Measurements and Modeling of Regional Air Quality in three Southeast United States National Parks
Since the passage of the 1970 Clean Air Act (CAA), regulatory efforts to comply with the 0.12-ppmv National Ambient Air Quality Standard (NAAQS) for O3 have proved inadequate [(NRC); Dimitriades, 1989]. O3 nonattainment continues to be a problem, especially in the southeast United States.
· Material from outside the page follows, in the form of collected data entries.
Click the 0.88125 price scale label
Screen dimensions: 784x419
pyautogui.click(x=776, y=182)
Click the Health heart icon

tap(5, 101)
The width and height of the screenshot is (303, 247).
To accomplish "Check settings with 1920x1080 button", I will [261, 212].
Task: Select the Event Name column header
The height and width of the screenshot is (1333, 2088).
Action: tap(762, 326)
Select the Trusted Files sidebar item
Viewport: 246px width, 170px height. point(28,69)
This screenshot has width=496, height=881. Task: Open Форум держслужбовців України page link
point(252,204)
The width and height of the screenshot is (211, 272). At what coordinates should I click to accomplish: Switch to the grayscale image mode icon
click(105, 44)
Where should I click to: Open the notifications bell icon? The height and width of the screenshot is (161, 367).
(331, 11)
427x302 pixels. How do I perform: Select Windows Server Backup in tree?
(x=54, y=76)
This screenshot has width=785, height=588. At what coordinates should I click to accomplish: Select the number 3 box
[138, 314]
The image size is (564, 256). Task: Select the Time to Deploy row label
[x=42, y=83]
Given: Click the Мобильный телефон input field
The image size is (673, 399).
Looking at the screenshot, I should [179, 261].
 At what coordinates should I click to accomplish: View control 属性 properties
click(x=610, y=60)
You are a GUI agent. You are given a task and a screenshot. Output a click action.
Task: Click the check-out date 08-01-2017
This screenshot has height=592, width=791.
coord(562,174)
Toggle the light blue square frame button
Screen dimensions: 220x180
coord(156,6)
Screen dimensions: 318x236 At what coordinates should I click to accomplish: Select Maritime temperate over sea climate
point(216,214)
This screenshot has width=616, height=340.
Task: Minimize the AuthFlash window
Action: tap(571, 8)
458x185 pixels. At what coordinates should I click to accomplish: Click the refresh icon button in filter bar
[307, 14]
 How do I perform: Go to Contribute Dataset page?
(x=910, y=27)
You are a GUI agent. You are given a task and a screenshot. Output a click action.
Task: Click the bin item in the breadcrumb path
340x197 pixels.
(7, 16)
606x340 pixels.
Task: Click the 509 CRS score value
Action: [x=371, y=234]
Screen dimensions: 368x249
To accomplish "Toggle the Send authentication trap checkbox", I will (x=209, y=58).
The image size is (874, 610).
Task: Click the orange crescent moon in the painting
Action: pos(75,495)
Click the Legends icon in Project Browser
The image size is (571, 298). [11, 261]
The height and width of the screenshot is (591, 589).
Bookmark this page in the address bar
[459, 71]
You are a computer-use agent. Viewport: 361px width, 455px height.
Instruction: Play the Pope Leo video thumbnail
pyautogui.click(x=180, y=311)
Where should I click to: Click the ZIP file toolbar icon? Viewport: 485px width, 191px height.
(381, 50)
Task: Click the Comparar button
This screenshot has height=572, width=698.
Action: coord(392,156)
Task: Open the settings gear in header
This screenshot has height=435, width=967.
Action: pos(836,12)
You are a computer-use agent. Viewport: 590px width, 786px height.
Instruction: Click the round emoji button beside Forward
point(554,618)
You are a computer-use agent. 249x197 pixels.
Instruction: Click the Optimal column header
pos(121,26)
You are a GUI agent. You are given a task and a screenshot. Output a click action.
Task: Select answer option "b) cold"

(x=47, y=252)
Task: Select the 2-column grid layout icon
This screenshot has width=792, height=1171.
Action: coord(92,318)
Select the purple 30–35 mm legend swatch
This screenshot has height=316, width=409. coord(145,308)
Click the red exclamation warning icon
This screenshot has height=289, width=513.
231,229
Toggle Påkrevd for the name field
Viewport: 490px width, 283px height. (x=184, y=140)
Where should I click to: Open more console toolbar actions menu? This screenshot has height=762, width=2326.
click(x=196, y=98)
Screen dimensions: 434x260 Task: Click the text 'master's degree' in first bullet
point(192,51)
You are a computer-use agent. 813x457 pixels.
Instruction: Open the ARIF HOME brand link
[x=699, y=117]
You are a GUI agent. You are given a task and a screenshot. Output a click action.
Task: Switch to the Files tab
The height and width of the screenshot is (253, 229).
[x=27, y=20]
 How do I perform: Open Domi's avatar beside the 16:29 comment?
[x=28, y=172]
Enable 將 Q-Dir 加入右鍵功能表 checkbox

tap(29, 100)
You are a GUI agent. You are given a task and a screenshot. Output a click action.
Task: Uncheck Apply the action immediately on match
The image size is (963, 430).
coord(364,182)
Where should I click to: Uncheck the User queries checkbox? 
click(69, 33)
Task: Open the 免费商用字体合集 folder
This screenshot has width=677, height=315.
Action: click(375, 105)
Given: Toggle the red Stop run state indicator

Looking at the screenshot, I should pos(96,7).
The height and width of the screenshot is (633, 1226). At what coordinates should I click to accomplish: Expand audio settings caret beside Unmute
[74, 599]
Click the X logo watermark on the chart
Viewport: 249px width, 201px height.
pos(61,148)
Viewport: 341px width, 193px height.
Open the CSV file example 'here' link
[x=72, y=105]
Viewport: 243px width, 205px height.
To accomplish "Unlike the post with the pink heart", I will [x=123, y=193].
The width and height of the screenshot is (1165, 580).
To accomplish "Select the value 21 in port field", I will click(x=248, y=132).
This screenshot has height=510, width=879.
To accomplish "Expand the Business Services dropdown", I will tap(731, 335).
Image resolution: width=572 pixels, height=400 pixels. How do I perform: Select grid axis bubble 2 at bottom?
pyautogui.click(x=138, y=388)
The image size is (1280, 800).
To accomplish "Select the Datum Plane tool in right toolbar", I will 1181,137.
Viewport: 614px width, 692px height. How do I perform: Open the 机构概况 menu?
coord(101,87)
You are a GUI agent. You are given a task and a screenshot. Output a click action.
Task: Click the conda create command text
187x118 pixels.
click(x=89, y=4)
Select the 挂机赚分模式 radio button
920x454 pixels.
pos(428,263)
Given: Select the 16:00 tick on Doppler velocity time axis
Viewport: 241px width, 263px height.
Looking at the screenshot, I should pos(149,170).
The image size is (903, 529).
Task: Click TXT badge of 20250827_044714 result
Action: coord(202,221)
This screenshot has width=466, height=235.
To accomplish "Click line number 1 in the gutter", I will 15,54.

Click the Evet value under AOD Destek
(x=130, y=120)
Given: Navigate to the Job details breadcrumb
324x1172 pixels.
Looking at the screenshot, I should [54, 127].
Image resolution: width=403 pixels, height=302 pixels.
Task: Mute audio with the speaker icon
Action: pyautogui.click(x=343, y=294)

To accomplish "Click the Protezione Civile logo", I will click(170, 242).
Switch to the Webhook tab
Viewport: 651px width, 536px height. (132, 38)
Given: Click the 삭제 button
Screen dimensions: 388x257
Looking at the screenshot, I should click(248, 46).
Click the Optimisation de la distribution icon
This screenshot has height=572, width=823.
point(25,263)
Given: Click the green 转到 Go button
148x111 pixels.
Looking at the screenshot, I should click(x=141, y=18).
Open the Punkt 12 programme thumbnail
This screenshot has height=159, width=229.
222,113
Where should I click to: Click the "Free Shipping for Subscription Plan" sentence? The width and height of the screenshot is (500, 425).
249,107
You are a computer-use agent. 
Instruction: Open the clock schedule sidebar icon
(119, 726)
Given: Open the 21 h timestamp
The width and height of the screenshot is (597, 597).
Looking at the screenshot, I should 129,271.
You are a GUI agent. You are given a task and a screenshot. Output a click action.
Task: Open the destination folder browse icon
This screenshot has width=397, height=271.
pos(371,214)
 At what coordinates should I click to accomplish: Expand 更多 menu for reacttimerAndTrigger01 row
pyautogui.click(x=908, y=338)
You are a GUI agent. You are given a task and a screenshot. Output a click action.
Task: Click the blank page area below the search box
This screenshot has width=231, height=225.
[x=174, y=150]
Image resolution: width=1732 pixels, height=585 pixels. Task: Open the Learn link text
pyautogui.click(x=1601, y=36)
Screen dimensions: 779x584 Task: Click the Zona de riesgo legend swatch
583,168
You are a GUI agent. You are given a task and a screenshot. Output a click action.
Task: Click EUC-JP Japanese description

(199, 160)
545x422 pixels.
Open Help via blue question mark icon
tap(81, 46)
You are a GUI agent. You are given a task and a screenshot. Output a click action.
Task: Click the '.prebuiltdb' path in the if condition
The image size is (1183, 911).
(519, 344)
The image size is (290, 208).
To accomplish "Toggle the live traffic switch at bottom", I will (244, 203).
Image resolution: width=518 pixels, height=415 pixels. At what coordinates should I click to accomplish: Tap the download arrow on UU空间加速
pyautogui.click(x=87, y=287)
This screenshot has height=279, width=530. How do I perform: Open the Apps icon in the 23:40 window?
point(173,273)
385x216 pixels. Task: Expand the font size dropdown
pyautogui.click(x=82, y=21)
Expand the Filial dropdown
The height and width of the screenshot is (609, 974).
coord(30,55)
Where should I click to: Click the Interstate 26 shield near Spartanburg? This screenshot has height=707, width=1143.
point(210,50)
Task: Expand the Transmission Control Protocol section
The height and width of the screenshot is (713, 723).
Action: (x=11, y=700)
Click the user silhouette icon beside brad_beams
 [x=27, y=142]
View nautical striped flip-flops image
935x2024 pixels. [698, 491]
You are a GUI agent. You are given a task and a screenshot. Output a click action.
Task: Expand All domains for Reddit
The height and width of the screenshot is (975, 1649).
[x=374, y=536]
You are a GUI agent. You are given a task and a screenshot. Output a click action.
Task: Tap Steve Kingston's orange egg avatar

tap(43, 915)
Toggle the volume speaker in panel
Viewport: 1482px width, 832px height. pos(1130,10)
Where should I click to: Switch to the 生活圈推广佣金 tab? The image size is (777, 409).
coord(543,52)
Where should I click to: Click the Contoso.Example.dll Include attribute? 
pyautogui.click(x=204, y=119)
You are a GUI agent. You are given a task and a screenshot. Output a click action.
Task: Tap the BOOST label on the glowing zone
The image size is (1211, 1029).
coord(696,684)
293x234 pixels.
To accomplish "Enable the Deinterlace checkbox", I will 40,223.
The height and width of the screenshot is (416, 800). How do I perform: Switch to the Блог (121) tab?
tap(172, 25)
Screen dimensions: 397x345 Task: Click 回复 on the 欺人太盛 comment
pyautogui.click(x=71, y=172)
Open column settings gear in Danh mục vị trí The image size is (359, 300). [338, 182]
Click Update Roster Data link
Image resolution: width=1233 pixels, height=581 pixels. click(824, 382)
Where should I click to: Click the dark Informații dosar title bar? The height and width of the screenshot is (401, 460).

This is attributed to the oxidation of NOx in the presence of excessive amounts of biogenically emitted VOCs such as isoprene [Trainer et al., 1987; Chameides et al., 1988]. The new 8- hour O3 National Ambient Air Quality Standard (NAAQS) (0.08 ppm) is likely to bring more suburban and rural locations into noncompliance [Chameides et al., 1997]. Biogenic VOCs emitted by vegetation [Fuentes et al., 2000; Fehsenfeid et al., 1992; Lamb et al., 1993] and anthropogenic VOCs emitted by human activities are both widely present in rural aTeas [Kang et al., 2001; Hagerman et al., 1997]. Previous studies indicate that the influence of these VOCs on important aspects of atmospheric chemistry such as O3 production can be significant [Trainer et al., 1987; Chameides et al., 1988]. Clearly, if O3 concentrations are to be successfully controlled by implementation of control on primary pollutant emissions, the roles of both natural and anthropogenic VOCs in these rural areas must be thoroughly understood. However, our understanding of O3 and VOC budgets in rural areas is still very limited. Emissions of biogenic VOCs as well as the roles of both biogenic and anthropogenic VOCs in O3 production in rural areas are largely uncharacterized [Guenther et al., 2000].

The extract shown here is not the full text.